Regularly changing your passwords is a good start. However, it is not the best way to keep your accounts from getting hacked. Adding another layer of online protection, such as two-factor authentication, can help you prevent malicious online attacks.
What is two-factor authentication?
This method, also known as the 2FA or two-step verification, offers another layer of security in your online accounts. Through this method, you need to provide two different ways of identifying yourself whenever you access your online accounts. Unlike single-factor authentication (SFA), which is normally done through a personalized link, code, or a password, 2FAs rely on a user’s primary code (i.e., a password or a custom code) and another verification factor. It could be a security token or a biometric pass, such as a face ID or a fingerprint scan.
With the rise of phishing and theft campaigns, the 2FA is a must-have to prevent an online user from having their data stolen. The 2FA makes it harder for account hackers to obtain access to a device or account because entering the password is not enough to prove that they own an account. Most service providers with online platforms are switching to 2FA methods to protect sensitive data.
Not all authentication factors are the same. It could be a mix of two kinds: a traditional method or a password and another factor.
Knowledge factors are things that other users know, such as a password, a PIN code, or a secret. A possession factor could be a mobile app, a token, or an ID to help approve login requests. Inherence factors use biometrics, or certain parts of the account owner’s body. Facial and voice recognition, as well as thumbprints, are usual inherence factors. Meanwhile, location factors are typically used for apps that require a particular location to be logged in. Authentication is often based on IP address or GPS data. Time factors restrict users in a particular time frame, as logging in could be restricted outside a particular time window.
Will 2FA ensure online account safety?
While 2FA helps reduce your chances of being hacked, it still relies on your knowledge of a password. There is still a chance that your account will be compromised even with a 2FA system. 2FA could be easy to apply and is user-friendly. However, it is still vulnerable to attacks, especially if the 2FA is linked to a personal phone number. Setting up 2FA could also restrict access when you have older devices. Aside from relying on 2FA, here are other ways to protect your personal accounts:
- Avoid suspicious addresses and websites. Many phishing websites mimic sensitive sites like banks and government outlets. Do not confirm your identity unless you are sure that you are in the right link. Access sensitive sites with a secure URL, one with a lock icon, and make sure that the URL in the search bar is accurate.
- Stay alert when using work emails and other related accounts. Spear phishing targets individuals to obtain access to confidential information. Even the wisest employees and executives could be victims of such attacks.
- Be careful when sharing your personal information. When a company asks you to share your personal information, do not divulge details right away. If you think that the contact is not legitimate, ask for another mode of contact to ensure their legitimacy.
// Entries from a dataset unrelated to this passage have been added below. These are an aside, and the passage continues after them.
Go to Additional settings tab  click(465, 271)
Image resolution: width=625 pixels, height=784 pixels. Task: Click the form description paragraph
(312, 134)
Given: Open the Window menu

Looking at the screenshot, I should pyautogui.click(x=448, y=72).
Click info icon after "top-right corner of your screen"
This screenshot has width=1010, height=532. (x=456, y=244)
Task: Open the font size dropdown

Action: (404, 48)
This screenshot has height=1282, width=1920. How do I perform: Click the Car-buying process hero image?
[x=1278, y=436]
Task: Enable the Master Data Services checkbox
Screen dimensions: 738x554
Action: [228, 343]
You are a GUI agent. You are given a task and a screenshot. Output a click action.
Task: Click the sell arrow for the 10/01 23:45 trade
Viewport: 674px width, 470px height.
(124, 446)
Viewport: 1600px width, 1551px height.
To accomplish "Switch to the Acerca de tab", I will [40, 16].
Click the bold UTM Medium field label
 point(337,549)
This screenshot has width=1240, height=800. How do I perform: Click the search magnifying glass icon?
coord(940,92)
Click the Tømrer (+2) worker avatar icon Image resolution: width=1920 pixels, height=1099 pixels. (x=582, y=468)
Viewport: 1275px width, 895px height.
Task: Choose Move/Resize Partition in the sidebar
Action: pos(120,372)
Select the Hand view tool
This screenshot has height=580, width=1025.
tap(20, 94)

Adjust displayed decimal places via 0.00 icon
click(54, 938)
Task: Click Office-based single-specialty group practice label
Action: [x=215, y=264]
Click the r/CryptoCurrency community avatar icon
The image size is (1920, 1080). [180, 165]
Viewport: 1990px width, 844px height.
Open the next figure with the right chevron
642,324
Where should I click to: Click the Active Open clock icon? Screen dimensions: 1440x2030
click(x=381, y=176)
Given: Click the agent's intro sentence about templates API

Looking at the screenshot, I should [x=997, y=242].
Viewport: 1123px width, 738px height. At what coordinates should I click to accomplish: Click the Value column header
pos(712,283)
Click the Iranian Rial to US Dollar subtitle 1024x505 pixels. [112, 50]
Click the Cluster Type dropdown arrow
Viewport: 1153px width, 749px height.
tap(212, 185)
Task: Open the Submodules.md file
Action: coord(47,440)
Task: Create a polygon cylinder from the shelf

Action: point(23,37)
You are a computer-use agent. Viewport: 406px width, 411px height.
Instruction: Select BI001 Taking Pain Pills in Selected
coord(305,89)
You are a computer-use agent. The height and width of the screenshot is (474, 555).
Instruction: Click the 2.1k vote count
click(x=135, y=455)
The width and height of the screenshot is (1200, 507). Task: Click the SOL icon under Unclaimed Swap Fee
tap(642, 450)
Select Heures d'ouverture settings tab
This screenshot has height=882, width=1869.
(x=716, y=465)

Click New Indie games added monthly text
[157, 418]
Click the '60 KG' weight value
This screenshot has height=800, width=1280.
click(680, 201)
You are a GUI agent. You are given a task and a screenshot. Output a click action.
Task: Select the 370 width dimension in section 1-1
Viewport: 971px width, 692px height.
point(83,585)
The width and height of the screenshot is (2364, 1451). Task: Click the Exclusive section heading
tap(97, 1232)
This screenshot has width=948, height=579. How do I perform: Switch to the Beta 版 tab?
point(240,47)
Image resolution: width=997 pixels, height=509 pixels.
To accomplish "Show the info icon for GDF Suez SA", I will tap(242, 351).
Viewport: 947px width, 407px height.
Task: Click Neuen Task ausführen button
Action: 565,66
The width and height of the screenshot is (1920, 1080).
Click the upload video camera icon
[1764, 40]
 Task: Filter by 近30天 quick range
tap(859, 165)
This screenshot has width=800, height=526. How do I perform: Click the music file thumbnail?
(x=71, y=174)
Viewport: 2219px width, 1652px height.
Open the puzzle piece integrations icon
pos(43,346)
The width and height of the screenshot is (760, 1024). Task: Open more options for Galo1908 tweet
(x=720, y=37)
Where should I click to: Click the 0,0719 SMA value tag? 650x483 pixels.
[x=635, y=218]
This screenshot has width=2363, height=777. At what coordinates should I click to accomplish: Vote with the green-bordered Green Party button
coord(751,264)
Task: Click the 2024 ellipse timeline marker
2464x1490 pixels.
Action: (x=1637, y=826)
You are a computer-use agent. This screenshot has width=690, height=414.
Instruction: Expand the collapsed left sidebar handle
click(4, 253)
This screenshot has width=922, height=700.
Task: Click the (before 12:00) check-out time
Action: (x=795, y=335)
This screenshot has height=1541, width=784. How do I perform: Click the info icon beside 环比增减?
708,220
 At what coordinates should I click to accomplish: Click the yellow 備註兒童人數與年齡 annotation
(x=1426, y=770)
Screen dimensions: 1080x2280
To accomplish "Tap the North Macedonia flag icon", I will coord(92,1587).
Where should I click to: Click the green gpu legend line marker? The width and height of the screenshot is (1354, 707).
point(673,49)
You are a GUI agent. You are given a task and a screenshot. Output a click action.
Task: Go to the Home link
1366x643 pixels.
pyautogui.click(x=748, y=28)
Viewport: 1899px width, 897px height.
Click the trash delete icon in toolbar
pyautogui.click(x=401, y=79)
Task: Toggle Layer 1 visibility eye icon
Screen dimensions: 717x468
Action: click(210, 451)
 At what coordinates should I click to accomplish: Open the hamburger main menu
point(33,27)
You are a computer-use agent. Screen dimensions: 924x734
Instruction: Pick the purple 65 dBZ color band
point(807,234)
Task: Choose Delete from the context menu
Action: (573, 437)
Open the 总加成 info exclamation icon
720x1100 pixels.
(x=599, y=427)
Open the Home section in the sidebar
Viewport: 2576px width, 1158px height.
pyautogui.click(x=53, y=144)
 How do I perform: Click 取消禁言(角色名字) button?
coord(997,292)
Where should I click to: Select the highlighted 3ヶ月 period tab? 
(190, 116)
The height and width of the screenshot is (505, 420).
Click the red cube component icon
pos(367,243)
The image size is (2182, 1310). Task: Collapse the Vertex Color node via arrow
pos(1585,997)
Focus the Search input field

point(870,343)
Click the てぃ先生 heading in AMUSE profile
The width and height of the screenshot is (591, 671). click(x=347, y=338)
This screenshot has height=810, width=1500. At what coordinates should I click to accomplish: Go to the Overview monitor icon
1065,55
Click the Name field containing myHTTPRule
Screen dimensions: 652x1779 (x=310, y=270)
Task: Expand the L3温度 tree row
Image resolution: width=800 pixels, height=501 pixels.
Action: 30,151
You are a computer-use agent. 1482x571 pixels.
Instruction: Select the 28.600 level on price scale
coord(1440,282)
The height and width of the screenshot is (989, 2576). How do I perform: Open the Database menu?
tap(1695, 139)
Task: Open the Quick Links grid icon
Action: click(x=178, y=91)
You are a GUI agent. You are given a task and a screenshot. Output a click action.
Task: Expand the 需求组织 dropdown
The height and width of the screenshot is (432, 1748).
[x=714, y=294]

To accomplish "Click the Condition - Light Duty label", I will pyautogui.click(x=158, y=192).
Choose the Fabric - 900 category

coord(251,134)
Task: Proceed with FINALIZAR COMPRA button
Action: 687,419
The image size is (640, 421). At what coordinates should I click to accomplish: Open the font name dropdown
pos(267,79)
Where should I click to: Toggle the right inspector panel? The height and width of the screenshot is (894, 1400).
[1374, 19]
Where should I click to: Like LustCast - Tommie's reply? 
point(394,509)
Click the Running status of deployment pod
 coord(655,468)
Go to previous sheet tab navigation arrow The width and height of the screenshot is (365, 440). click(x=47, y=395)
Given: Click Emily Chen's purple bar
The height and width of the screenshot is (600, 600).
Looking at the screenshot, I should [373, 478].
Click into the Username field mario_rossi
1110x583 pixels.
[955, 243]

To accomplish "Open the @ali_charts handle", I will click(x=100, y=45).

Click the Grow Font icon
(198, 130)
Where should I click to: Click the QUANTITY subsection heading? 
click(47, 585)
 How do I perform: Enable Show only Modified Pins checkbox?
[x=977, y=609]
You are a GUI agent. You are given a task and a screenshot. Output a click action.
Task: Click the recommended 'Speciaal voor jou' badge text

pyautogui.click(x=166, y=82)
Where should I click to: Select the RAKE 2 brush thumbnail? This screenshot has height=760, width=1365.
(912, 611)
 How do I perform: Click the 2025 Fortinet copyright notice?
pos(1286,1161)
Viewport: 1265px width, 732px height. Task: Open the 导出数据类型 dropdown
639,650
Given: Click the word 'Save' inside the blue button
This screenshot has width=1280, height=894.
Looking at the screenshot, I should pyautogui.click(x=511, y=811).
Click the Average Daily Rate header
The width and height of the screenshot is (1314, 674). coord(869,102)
- Do not post personal events and other sensitive information online. Hackers can use these to pretend they are you. Keep your social media accounts private and do not accept friend requests and follow requests from people you do not personally know.
Future of online security
Many organizations are looking to improve their security measures through passwordless logins and other related technologies that are also attributed to 2FA. While biometrics are becoming more popular and common, these login options still pose threats to digitally-wary individuals. Passwordless authentication is starting to gain popularity because getting rid of the need to enter passwords can help people log in easily and securely. This could also help with easier account recoveries and reset requests.
In the 21st century, crimes are done digitally. Therefore, we must protect our identity wisely. While 2FA can help add another layer of security, what we post online can be used against us. Think before you click, and think before you give out your details.